--- EXERCISE INSTRUCTIONS ---
1. Repeat the passage of the kernel mailing-list reply between "On Wed, 2011-06-01" and "to double check.", inclusive, without altering any wording.
2. Go on with the kernel mailing-list reply about the printk lockup, picking up after its final sentence.

--- TEXT SHOWN ---
--

Subject: Re: [tip:sched/locking] sched: Add p->pi_lock to task_rq_lock()

On Wed, 2011-06-01 at 15:58 +0200, Arne Jansen wrote:
> git bisect blames this commit for a problem I have with v3.0-rc1:
> If I printk large amounts of data, the machine locks up.
> As the commit does not revert cleanly on top of 3.0, I haven't been
> able to double check.
> The test I use is simple, just add something like
>
> for (i=0; i < 10000; ++i) printk("test %d\n", i);
>
> and trigger it, in most cases I can see the first 10 printks before
> I have to power cycle the machine (sysrq-b does not work anymore).
> Attached my .config.

I've made me a module that does the above, I've also changed my .config
to match yours (smp=y, sched-cgroup=y, autogroup=n, preempt=n, no_hz=y),
but sadly I cannot reproduce, I get all 10k prints on my serial line.

--

--- DATA EXTRACT ---
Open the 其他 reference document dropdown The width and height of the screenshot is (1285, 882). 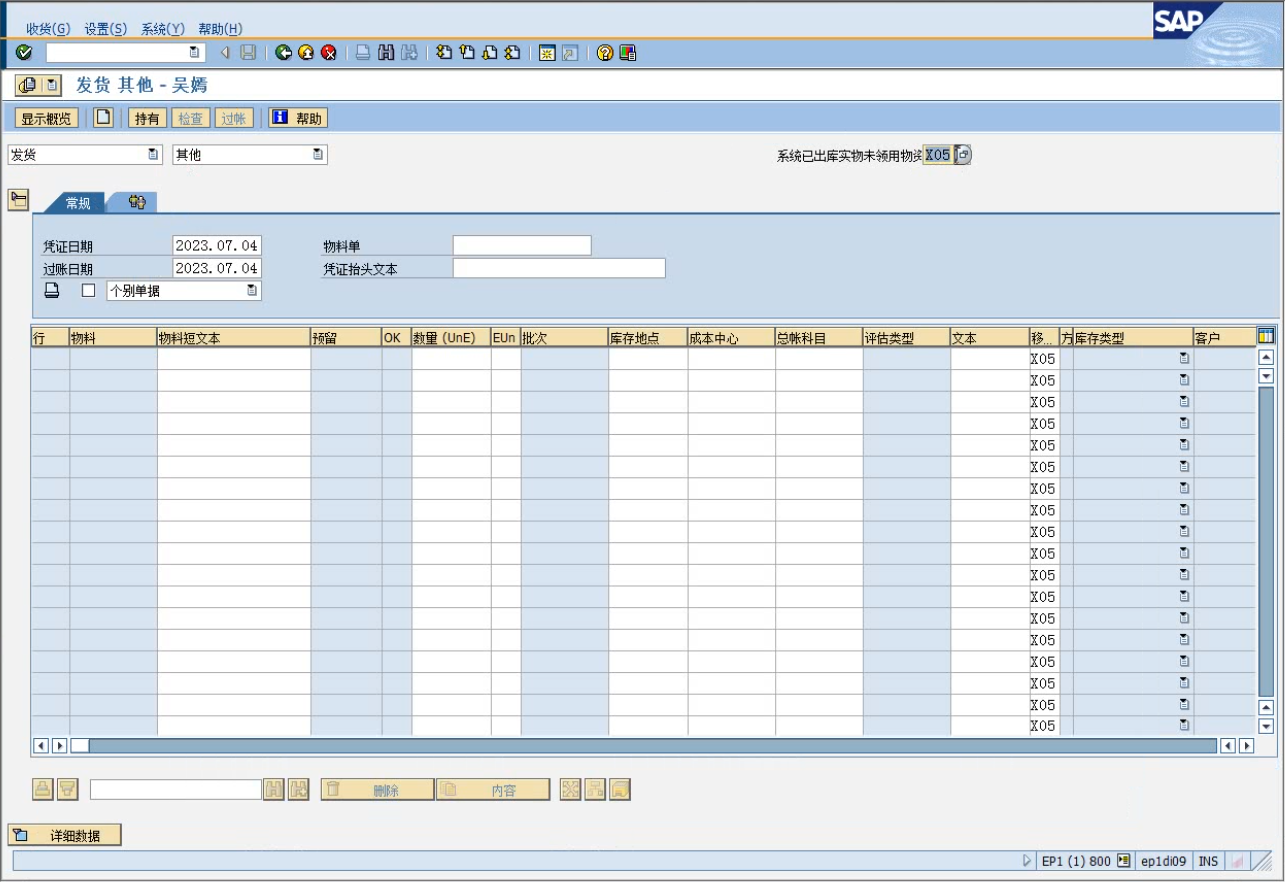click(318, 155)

--

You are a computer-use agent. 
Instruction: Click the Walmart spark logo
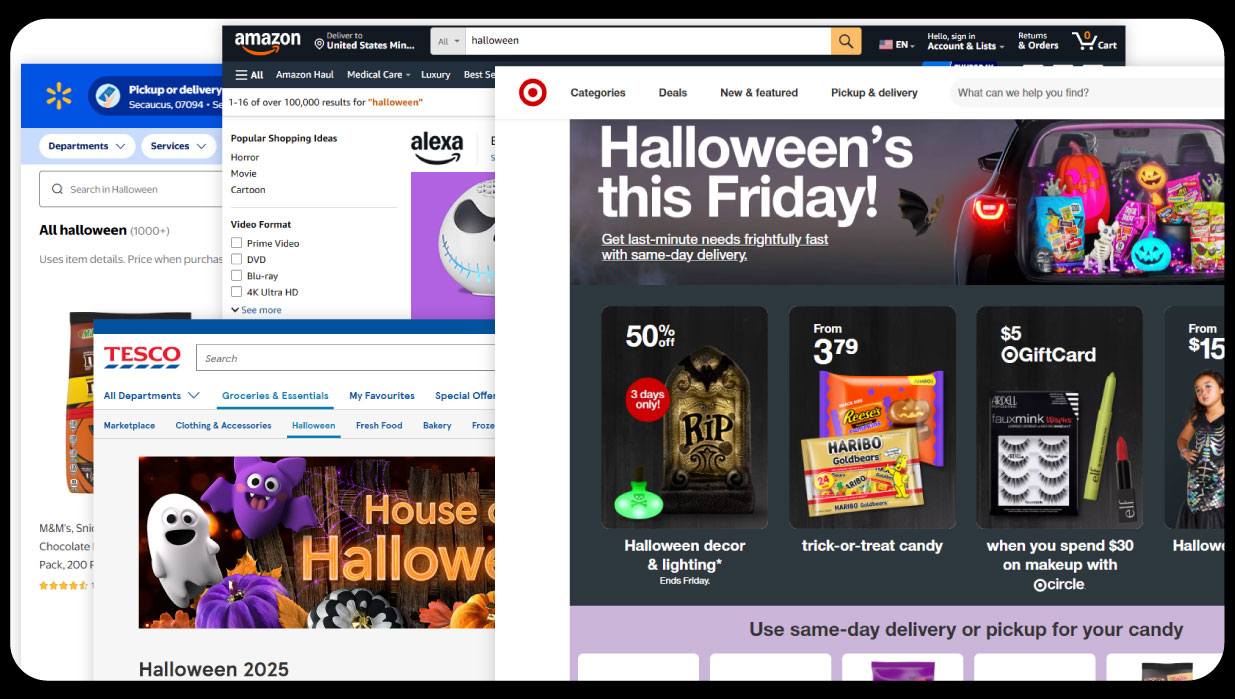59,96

--

--- EXERCISE RESPONSES ---
1.
On Wed, 2011-06-01 at 15:58 +0200, Arne Jansen wrote:
> git bisect blames this commit for a problem I have with v3.0-rc1:
> If I printk large amounts of data, the machine locks up.
> As the commit does not revert cleanly on top of 3.0, I haven't been
> able to double check.

2.
Even without serial line it works (somehow booting without visible
console is scary as hell :)

Which makes me ask, how are you observing your console?

Because those 10k lines aren't even near the amount of crap a regular
boot spews out on this box, although I guess the tight loop might
generate it slightly faster than a regular boot does.

2011-06-01 17:21:28

[permalink] [raw]

Subject: Re: [tip:sched/locking] sched: Add p->pi_lock to task_rq_lock()

On 01.06.2011 18:35, Peter Zijlstra wrote:
> On Wed, 2011-06-01 at 15:58 +0200, Arne Jansen wrote:
>> git bisect blames this commit for a problem I have with v3.0-rc1:
>> If I printk large amounts of data, the machine locks up.
>> As the commit does not revert cleanly on top of 3.0, I haven't been
>> able to double check.
>> The test I use is simple, just add something like
>>
>> for (i=0; i< 10000; ++i) printk("test %d\n", i);
>>
>> and trigger it, in most cases I can see the first 10 printks before
>> I have to power cycle the machine (sysrq-b does not work anymore).
>> Attached my .config.
>
> I've made me a module that does the above, I've also changed my .config
> to match yours (smp=y, sched-cgroup=y, autogroup=n, preempt=n, no_hz=y),
> but sadly I cannot reproduce, I get all 10k prints on my serial line.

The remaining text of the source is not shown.